Like Germany lining up Panzer tanks outside Poland, Google has been getting a little aggressive with wireless carriers lately. Bidding on open wireless spectrum, investing in WiMax, hawking smartphones without carrier contracts, and now experimenting with its own fiber-optic Internet service have all gotten carriers a bit antsy, but at Mobile World Congress in Barcelona, Google CEO Eric Schmidt assured attendees it came to play nice.
“We are not going to be investing in broad-scale infrastructure,” Schmidt assured audiences. “It’s a very tough business and it’s not one for which we are very well optimized.”

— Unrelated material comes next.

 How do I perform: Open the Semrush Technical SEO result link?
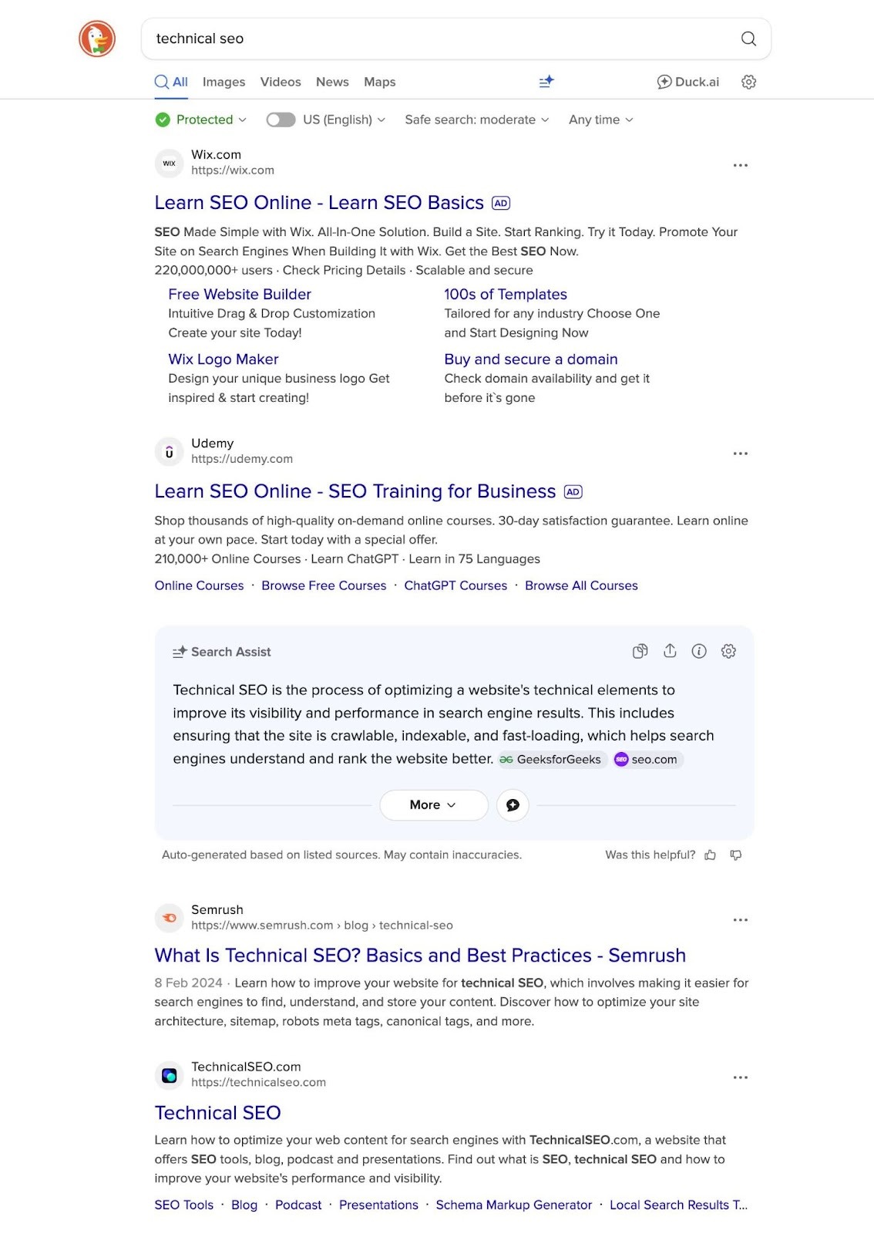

Instead, Schmidt emphasized the symbiotic relationship he sees between Google and wireless carriers: they provide the airwaves to waft data across, Google will provide services. “We feel very strongly that we depend on the success of the carrier business,” Schmidt said. “We need a sophisticated network for security and load balancing.”

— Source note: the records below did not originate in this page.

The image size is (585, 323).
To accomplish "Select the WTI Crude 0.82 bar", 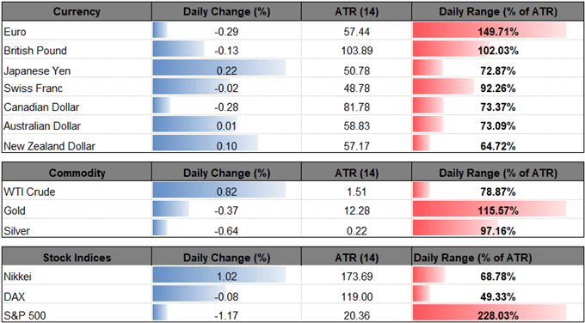I will (x=219, y=192).
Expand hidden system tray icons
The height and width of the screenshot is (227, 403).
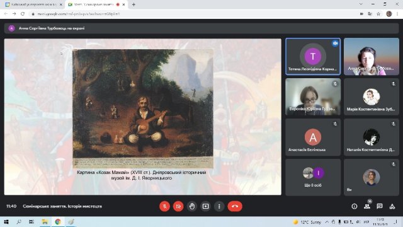pyautogui.click(x=327, y=222)
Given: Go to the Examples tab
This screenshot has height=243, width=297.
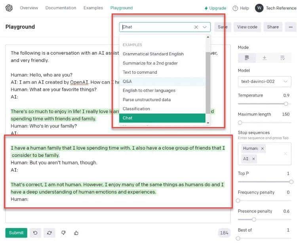Looking at the screenshot, I should click(x=93, y=8).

But there were skeptics. During the question and answer period at the end of his speech, one question-asker took Schmidt to task for “stealing operators’ talk minutes” – a likely reference to Google Voice providing a VoIP loophole. “It’s not our objective to steal your minutes,” Schmidt responded.
Don’t expect carriers to let their guard down. Just hours earlier, Vodafone CEO Vittorio Colao singled out both Google and Yahoo for dominating the search and advertising step of the mobile phone business. The friction between these guys has yet to begin.